## LSTM and Music Generation

Credits: https://towardsdatascience.com/how-to-generate-music-using-a-lstm-neural-network-in-keras-68786834d4c5

### RNN: Classic Unrolling
![rnn](https://chunml.github.io/images/projects/creating-text-generator-using-recurrent-neural-network/vanilla_RNN.png)



Hidden layer at time step $t$ ($h_t$), is computed from using $h_{t-1}$ (from previous time step) ($\sigma$ = sigmoid):

$$h_t=\sigma(W_{xh}x_t+W_{hh}h_{t−1})$$

Output (only based on latest $h_t$):

$$y_t = softmax(W_{hy}h_t)$$

### RNN problem: Vanishing Gradient
- As we back-propagate, gradient of the cost function w.r.t. weights tends to diminish.
- This means we forget stuff from earlier time steps.
- Training becomes very slow because RNN doesn't remember much 

![vanishing gradient](https://cdn-images-1.medium.com/max/2000/1*FWy4STsp8k0M5Yd8LifG_Q.png)

### LSTM

![lstm](https://chunml.github.io/images/projects/creating-text-generator-using-recurrent-neural-network/LSTM.png)

- $h_{t-1}$ is the output at time step $t-1$
- Cell state ($C_t$) holds the "long-short term memory" and is controlled by 3 gates:
  - Input gate: decides which values to update ($i_t$)
  - Forget gate: decides which values to forget ($f_t$)
  - Output gate: decides which values to output ($o_t$)
  
- $h_t$ is the output at time step $t$

## Attention vs. LSTM / RNNs

In recent months, LSTMs and RNNs have fallen out of favour (machine learning is like the fashion industry). 
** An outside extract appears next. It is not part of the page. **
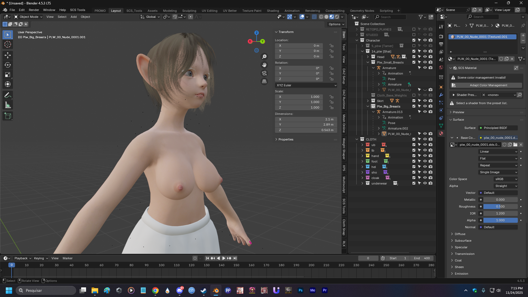Toggle camera view in viewport
Screen dimensions: 528x297
(264, 73)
We won't address this in this workbook, but may cover it in the future.

Some background if you are curious:

https://towardsdatascience.com/the-fall-of-rnn-lstm-2d1594c74ce0

https://arxiv.org/abs/1502.03044

https://github.com/philipperemy/keras-attention-mechanism

## Music Generation

Train a neural network to generate midi files

Repository: https://github.com/Skuldur/Classical-Piano-Composer

Blog post: https://towardsdatascience.com/how-to-generate-music-using-a-lstm-neural-network-in-keras-68786834d4c5

### Setup

[Music21](http://web.mit.edu/music21/doc/about/what.html) is a Python toolkit for computer-aided musicology (study of music, editing and composing music)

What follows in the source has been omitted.